La historia y la literatura muestran que, como escribió George Steiner, donde existe compensación y equidad no hay lugar para la tragedia. Esta ocurre, según el célebre ensayista, cuando “las fuerzas que modelan o destruyen nuestras vidas se encuentran fuera del alcance de la razón o la justicia”. El “habla mediadora”, que distingue al diálogo, aleja la tragedia al recuperar “al otro como otro”, según Maurice Blanchot, un filósofo de la conversación.
Bien podría describirse el devenir político del último año como un deslizamiento del habla mediadora al encono que convoca la tragedia. Semeja la guerra del Peloponeso, el ejemplo que pone Steiner, donde “oscuras fatalidades y sombríos errores de juicio” atrapan a los protagonistas, que “enredados por una falsa retórica y movidos por impulsos políticos que no pueden explicar a conciencia, salen a destruirse entre sí, con una especie de furia sin odio”.
El cuadro político argentino, se ha repetido, muestra una distribución entre moderados y radicalizados que no guarda relación con el alineamiento partidario. Es decir, los hay tanto en el oficialismo como en la oposición. En el oficialismo, la presión constante del ala radicalizada, que concentra el poder político, arrincona a los moderados, donde se destacan gobernadores e intendentes, cuya responsabilidad es administrar.
En la oposición, del mismo modo, los que gobiernan territorios o legislan se muestran más conciliadores, mientras los duros los obstruyen y sorprenden con nuevas reyertas todos los días. Ponen la ideología por encima de la realidad, reduciendo la política a polos irreconciliables. Mientras, el virus destruye a las personas y la economía las empobrece. De uno y otro lado predominan la falsa retórica y la impulsividad que menciona Steiner.
Acaso el alineamiento al que hay que atender es el que diferencia política y burocracia (en sentido weberiano). O administración de la crisis y competencia electoral, para ser más precisos. No es que los administradores no tengan intereses políticos, sino que estos están subordinados a la eficacia de sus decisiones ejecutivas. Se juegan el futuro en el campo de las opciones prácticas.

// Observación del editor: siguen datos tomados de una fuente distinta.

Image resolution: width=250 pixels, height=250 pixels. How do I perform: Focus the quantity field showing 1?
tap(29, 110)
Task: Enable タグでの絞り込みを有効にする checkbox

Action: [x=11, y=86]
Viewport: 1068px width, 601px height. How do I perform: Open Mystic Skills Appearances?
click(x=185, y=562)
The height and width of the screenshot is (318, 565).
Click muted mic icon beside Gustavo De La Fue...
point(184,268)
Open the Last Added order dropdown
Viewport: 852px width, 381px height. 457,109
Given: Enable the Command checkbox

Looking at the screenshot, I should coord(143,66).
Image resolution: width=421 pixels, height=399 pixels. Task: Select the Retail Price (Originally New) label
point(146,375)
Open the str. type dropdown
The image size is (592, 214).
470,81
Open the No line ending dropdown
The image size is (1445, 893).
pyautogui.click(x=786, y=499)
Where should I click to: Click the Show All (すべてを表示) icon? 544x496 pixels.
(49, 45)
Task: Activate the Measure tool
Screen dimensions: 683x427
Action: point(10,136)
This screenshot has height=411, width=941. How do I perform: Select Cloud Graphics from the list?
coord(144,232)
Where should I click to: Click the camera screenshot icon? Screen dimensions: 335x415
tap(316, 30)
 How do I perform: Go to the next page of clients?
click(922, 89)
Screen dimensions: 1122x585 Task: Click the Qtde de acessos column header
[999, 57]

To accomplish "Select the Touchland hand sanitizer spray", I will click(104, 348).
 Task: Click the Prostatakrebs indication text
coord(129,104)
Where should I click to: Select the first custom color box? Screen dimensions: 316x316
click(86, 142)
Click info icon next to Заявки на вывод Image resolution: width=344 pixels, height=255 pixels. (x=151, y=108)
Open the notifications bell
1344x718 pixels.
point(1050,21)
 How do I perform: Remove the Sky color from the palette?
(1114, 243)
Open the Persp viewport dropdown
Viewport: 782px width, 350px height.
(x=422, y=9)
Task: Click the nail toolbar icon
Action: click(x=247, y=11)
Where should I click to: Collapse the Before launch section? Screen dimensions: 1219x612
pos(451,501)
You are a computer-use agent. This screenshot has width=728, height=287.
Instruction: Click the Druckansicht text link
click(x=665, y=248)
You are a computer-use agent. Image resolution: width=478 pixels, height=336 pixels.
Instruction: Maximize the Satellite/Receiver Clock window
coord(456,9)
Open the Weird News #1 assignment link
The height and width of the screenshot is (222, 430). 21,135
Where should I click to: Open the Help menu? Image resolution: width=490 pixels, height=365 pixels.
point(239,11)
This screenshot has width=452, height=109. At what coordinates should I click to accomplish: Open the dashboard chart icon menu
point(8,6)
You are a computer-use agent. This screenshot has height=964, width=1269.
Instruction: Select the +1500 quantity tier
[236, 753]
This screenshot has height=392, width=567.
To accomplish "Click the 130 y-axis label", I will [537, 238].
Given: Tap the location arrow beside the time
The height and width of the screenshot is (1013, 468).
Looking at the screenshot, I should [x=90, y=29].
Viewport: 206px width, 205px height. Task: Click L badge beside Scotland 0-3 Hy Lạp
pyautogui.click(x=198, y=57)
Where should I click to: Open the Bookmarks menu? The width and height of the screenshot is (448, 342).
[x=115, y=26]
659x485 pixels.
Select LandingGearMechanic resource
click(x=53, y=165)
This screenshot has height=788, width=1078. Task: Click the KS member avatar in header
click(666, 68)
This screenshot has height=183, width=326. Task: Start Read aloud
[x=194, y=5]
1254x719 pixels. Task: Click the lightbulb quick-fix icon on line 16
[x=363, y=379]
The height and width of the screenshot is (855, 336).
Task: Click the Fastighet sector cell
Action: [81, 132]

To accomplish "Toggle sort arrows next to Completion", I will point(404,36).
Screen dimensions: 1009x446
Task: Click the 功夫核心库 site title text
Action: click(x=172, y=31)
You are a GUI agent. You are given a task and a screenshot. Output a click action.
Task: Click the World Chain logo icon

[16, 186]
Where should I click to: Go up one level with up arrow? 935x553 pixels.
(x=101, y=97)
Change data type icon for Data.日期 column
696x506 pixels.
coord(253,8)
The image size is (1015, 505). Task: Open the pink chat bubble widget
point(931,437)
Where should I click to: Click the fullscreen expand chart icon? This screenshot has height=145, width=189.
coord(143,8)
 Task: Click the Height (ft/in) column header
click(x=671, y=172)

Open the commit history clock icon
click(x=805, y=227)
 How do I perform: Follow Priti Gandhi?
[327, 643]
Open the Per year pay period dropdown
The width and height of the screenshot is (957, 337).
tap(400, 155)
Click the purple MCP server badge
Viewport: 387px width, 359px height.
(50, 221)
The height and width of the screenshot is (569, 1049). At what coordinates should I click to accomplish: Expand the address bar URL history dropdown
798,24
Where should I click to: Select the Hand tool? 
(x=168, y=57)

Por eso, cuando Fernández dice “no importa si pierdo elecciones”, menciona de algún modo la paradoja política del administrador: si las medidas desagradables, que podrían hacerme perder las elecciones hoy, resultan acertadas, pueden permitirme ganarlas más adelante. El burócrata weberiano compra tiempo; el político irresponsable vive en un eterno presente, desentendido de las consecuencias.
Un acertado equilibrio entre administración y política constituye tal vez la hoja de ruta de los líderes que quieran llegar al día después con prestigio. Quizá el que lo está entendiendo mejor es Rodríguez Larreta, pero el Presidente, aunque desafinado, contradictorio y presionado por los ultras, retoma por momentos la vía del “habla mediadora” y acepta conversar.
Por esa predisposición, Fernández y Larreta no componen personajes trágicos, aunque están cercados por actores que sí lo son. Con limitaciones y distintos libretos han vuelto a reunirse. Discuten estrategias de acción, no principios irreconciliables.
Acaso haya que ayudarlos. Y esa ayuda consista en cambiar la disyunción, porque la gente se está muriendo. No nos equivoquemos: en estas horas el dilema es diálogo o tragedia, no pueblo versus república.
*Analista político. Director de Poliarquía Consultores.